Material for this task: Begin

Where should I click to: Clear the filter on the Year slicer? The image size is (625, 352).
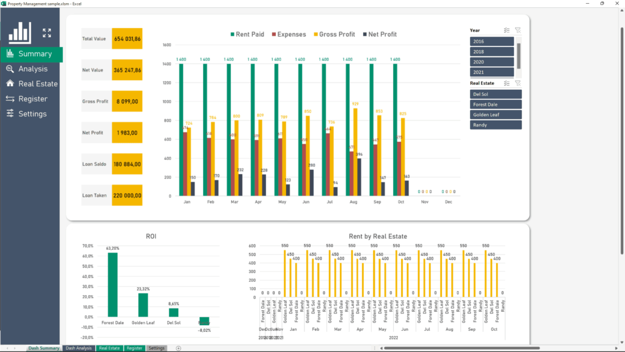coord(518,31)
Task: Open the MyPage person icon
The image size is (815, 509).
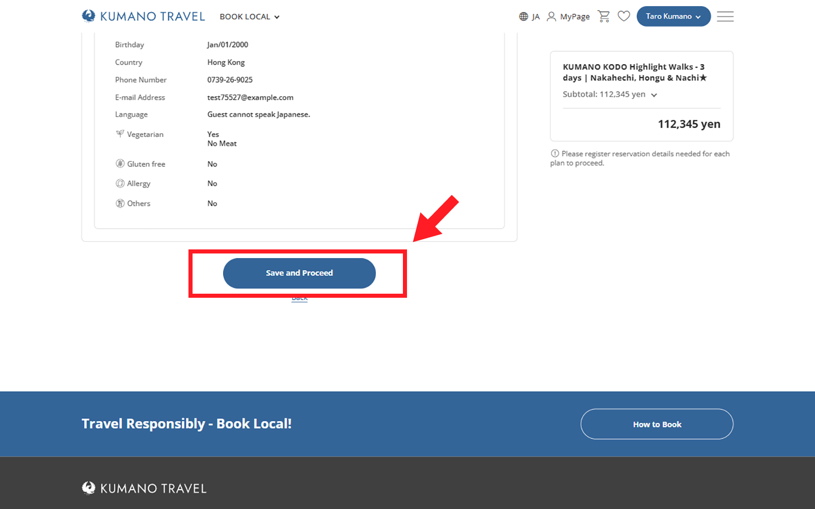Action: (551, 17)
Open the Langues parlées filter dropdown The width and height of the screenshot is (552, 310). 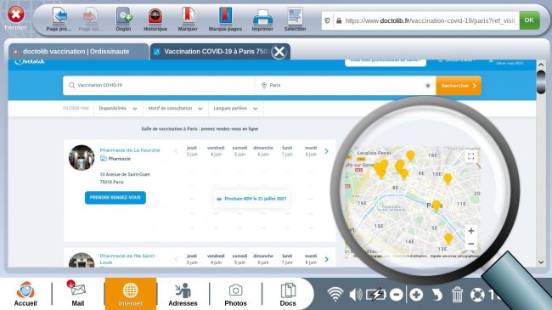pos(235,109)
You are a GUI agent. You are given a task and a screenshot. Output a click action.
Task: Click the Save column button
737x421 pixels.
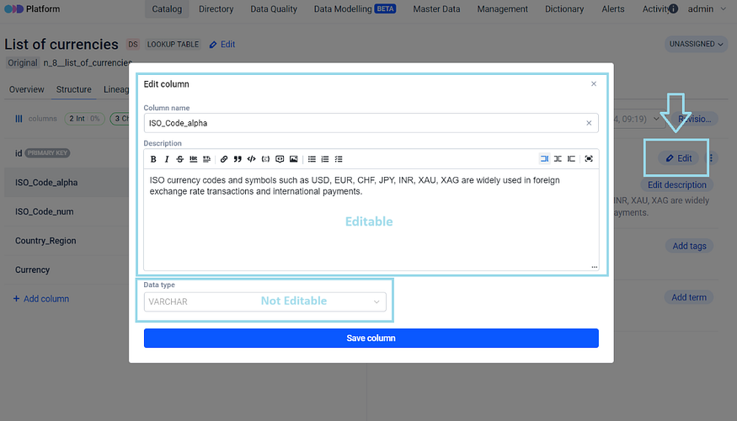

Material for this task: End

Pictures excluded, print only the lines from the one with "You are a GUI" through the end of the entries above, exactly as written.

### Exercise response
You are a GUI agent. You are given a task and a screenshot. Output a click action.
Task: Click the Save column button
737x421 pixels.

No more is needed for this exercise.